_Exercise objective_.
Only the lines from the first line of the material below to the line containing "is (1319, 752).", inclusive, should be copied, each exactly as written.

Content starts

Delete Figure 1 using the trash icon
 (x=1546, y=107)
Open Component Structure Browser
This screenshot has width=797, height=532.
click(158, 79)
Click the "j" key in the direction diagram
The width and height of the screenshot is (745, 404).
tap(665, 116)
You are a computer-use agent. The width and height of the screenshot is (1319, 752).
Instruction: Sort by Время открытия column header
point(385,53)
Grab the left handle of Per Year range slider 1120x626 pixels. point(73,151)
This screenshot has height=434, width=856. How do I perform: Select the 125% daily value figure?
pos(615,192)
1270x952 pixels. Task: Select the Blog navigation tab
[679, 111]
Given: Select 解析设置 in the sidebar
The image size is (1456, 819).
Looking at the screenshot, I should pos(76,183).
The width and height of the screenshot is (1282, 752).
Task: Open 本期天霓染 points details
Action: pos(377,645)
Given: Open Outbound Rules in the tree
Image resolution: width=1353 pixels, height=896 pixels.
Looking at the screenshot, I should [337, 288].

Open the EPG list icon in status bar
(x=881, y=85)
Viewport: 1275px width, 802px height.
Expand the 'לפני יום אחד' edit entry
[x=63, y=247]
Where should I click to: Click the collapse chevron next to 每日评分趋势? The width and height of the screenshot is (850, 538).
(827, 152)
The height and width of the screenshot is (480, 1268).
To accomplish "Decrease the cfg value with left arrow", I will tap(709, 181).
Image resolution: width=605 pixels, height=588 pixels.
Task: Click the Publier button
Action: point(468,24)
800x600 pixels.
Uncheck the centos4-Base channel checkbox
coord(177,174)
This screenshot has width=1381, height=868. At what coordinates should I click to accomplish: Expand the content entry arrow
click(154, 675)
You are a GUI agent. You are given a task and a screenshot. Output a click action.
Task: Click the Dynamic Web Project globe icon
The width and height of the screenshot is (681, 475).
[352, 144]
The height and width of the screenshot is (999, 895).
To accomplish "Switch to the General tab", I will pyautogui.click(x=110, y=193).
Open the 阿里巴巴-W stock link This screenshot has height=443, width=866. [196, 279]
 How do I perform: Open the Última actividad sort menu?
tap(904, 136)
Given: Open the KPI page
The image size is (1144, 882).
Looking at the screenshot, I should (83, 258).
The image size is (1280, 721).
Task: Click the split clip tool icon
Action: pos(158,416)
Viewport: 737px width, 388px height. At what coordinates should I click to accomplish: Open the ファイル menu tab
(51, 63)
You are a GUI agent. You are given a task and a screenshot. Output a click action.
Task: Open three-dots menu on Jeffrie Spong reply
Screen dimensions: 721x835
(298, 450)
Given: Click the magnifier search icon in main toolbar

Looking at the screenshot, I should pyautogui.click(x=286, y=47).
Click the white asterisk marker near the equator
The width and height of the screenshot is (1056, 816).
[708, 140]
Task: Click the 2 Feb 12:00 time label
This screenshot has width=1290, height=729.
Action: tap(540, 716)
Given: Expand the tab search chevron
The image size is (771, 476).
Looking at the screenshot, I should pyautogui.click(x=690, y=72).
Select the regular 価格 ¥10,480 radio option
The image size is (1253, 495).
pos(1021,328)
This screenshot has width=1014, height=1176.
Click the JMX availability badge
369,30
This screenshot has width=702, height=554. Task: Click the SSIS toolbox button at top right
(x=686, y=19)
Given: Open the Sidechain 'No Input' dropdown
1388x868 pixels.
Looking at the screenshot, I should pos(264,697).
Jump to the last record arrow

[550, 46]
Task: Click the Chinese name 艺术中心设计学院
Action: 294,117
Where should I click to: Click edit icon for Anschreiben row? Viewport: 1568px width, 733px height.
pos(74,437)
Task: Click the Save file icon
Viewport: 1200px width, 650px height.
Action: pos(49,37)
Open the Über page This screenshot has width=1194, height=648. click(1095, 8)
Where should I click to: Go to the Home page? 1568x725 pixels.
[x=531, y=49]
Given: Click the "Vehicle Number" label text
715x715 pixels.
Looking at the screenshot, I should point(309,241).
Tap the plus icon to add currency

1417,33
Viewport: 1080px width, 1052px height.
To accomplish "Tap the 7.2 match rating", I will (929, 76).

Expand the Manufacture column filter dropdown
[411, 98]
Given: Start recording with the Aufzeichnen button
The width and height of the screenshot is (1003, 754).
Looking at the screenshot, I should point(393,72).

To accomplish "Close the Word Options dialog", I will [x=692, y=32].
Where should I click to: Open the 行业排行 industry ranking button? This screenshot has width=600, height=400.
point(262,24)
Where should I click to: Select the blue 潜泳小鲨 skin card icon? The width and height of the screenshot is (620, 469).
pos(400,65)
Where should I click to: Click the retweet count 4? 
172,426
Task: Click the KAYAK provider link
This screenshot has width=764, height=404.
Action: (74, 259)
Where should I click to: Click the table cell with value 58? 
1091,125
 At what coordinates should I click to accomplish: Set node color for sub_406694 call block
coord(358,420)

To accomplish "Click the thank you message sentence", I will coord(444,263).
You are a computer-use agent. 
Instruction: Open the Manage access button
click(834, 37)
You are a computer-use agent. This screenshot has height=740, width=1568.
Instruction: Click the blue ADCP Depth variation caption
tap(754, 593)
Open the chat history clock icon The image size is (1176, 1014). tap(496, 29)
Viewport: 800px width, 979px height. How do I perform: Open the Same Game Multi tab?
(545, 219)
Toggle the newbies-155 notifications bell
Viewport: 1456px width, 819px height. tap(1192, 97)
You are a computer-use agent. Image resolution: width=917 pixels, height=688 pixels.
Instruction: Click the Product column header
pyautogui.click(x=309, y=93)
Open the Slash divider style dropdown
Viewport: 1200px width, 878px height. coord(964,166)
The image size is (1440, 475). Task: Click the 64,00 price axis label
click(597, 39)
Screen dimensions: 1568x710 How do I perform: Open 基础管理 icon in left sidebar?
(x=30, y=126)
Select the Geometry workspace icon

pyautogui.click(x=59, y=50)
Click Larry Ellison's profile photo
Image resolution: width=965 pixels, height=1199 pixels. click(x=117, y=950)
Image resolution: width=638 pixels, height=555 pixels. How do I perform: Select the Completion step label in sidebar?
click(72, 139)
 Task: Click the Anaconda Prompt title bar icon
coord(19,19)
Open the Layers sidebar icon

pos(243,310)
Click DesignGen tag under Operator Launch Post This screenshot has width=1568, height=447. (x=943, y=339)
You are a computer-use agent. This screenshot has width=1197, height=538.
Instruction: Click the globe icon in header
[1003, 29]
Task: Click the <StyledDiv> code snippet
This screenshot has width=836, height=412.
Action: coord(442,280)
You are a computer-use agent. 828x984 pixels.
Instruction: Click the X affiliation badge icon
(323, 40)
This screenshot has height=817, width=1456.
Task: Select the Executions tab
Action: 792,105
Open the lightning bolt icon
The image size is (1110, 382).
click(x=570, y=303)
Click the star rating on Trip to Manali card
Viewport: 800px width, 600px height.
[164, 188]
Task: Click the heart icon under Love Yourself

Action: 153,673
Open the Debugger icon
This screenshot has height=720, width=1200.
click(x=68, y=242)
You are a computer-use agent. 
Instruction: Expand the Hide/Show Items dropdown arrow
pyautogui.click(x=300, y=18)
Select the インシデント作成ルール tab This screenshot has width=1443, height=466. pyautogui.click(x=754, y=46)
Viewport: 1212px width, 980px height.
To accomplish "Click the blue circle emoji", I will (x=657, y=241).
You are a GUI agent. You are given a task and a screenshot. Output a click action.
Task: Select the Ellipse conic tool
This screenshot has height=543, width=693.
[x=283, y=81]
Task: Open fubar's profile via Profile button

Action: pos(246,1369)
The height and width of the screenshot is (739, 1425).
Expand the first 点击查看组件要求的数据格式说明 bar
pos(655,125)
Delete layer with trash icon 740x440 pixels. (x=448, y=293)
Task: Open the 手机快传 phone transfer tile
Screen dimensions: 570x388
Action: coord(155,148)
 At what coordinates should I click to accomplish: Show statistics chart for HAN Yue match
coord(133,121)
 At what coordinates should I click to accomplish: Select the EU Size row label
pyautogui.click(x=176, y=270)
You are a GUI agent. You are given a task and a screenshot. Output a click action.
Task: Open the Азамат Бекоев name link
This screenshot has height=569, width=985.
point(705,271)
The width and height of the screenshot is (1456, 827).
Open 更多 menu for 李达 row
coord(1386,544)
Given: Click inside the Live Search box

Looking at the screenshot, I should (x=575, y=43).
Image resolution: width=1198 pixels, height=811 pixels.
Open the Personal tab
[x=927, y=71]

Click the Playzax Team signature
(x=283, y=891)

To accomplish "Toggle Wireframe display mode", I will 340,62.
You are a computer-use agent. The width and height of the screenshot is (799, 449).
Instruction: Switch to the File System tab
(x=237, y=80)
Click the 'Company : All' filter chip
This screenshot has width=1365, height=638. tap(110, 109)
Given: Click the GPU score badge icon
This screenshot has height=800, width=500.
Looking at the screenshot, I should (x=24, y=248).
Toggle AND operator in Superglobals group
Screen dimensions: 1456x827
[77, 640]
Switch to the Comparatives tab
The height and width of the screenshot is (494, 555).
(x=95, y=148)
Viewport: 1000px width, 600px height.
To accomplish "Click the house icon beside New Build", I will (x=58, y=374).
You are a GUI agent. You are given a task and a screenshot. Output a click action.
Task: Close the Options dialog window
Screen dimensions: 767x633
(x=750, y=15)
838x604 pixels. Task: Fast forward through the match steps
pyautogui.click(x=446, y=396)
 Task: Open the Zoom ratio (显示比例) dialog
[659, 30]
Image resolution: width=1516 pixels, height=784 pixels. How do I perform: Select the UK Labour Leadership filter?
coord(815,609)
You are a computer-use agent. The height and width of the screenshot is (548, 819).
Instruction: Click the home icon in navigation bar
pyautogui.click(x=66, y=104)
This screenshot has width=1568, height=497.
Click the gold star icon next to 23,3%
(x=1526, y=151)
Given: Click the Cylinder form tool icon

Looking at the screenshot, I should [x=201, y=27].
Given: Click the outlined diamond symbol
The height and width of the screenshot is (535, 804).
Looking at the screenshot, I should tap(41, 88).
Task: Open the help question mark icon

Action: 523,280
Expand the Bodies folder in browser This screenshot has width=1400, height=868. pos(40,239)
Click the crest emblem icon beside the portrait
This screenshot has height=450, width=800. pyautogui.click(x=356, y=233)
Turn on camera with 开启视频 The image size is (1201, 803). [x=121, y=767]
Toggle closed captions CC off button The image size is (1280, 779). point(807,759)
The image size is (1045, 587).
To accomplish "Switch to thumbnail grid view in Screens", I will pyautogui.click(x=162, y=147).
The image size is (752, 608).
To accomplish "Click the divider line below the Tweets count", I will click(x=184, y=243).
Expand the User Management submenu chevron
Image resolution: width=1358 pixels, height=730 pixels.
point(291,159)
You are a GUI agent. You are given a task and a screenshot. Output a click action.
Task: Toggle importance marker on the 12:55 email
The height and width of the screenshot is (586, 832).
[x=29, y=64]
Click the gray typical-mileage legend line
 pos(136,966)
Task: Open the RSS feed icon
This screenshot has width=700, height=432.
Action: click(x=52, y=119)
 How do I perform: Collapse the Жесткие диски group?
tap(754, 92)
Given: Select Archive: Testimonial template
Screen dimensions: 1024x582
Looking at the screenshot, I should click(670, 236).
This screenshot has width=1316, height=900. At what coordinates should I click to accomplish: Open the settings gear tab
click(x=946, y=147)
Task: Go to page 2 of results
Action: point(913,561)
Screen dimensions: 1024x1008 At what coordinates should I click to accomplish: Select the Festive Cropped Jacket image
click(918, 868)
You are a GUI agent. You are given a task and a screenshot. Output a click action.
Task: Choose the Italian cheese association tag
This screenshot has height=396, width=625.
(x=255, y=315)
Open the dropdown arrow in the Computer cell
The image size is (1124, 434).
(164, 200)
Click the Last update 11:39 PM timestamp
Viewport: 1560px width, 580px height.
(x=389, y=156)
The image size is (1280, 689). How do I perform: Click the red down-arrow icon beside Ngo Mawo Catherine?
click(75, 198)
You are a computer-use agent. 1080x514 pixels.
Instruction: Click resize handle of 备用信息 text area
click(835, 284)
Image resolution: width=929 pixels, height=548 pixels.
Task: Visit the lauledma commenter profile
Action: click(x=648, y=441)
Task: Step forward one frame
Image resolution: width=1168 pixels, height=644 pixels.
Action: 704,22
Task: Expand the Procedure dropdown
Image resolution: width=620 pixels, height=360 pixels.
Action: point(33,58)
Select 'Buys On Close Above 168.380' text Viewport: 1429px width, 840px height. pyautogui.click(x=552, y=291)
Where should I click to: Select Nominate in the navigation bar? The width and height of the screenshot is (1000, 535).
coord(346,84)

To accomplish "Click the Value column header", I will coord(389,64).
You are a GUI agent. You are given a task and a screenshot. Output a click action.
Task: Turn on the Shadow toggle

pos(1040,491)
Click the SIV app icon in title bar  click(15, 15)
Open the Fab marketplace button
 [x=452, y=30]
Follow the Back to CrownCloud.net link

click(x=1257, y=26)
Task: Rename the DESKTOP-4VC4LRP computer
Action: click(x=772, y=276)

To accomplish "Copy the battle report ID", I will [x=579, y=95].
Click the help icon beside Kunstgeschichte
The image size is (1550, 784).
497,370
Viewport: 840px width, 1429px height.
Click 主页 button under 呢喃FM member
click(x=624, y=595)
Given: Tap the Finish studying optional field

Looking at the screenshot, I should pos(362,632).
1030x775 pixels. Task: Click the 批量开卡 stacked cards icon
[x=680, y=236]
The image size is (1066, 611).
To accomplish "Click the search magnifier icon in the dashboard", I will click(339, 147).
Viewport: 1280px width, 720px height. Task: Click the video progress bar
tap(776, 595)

Content ends

_Answer for this exercise_.
Delete Figure 1 using the trash icon
 (x=1546, y=107)
Open Component Structure Browser
This screenshot has width=797, height=532.
click(158, 79)
Click the "j" key in the direction diagram
The width and height of the screenshot is (745, 404).
tap(665, 116)
You are a computer-use agent. The width and height of the screenshot is (1319, 752).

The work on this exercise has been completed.